= DOCUMENT =
Design Philosophy

This document explains the key design decisions that shape the database architecture. Understanding the "why" behind these choices is essential for maintaining consistency when extending the system or implementing the iOS version.

Core Principles

1. Read-Heavy Optimization

Decision: Optimize for fast reads at the expense of write complexity.

Why: The app's primary use case is browsing and searching shows. Users spend 99% of their time reading data:

Browsing shows by date/venue/location
Searching for specific shows
Loading show details with recordings
Navigating chronologically through shows

Data writes are rare and confined to:

Initial import (one-time setup)
User library changes (occasional)
Play history updates (frequent but simple)

Implications:

Strategic denormalization to avoid JOINs
Extensive indexing on frequently-queried columns
Precomputed aggregates (e.g., recordingCount, averageRating)
Acceptable data duplication for performance

Key Design Decisions

1. Denormalization (Venues in Shows)

Decision: Store venue information directly in the shows table instead of a normalized venues table.

The Normalized Approach (Rejected)

-- Separate venues table
CREATE TABLE venues (
    venue_id INTEGER PRIMARY KEY,
    name TEXT,
    city TEXT,
    state TEXT,
    country TEXT
);

CREATE TABLE shows (
    show_id TEXT PRIMARY KEY,
    venue_id INTEGER,
    date TEXT,
    FOREIGN KEY (venue_id) REFERENCES venues(id)
);

-- Query requires JOIN
SELECT * FROM shows
JOIN venues ON shows.venue_id = venues.id
WHERE venues.city = 'Ithaca';

Problems:

Every show query requires a JOIN (slow)

= INFORMATION GIVEN =
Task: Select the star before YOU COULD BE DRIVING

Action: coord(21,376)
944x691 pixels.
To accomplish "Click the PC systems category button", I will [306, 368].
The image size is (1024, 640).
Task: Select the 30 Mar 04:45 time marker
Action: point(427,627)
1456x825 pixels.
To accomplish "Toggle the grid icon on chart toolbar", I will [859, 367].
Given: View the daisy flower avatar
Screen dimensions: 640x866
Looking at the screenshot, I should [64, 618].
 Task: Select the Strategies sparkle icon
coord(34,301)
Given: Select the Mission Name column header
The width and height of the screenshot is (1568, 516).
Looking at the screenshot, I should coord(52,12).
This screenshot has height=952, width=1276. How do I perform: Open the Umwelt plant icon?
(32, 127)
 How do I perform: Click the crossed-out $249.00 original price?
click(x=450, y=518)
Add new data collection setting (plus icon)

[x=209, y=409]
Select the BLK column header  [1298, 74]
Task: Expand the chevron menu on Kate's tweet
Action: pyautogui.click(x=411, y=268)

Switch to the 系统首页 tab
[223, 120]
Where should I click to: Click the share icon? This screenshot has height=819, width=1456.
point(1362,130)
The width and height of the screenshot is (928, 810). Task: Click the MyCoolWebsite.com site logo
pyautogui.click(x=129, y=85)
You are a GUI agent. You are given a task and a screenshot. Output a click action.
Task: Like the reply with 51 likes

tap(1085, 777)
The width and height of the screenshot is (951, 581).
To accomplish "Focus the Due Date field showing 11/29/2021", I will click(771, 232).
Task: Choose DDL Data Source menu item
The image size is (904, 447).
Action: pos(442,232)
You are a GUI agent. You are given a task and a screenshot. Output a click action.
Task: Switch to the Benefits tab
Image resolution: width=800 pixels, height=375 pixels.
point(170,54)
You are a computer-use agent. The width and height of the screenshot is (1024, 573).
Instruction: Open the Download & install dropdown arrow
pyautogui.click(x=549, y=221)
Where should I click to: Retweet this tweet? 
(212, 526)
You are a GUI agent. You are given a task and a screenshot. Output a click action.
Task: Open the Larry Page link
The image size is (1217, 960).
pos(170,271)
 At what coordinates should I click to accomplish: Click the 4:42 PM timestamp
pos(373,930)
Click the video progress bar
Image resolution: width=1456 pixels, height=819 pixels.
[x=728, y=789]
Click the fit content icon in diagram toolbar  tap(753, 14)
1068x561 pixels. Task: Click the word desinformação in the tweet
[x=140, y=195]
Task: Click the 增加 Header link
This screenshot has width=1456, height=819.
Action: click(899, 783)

= REQUIREMENT =
Return, word for word, the part of the database design document from "User library changes" up to and including "(Venues in Shows)". The items stand apart from the database design document.

= REPLY =
User library changes (occasional)
Play history updates (frequent but simple)

Implications:

Strategic denormalization to avoid JOINs
Extensive indexing on frequently-queried columns
Precomputed aggregates (e.g., recordingCount, averageRating)
Acceptable data duplication for performance

Key Design Decisions

1. Denormalization (Venues in Shows)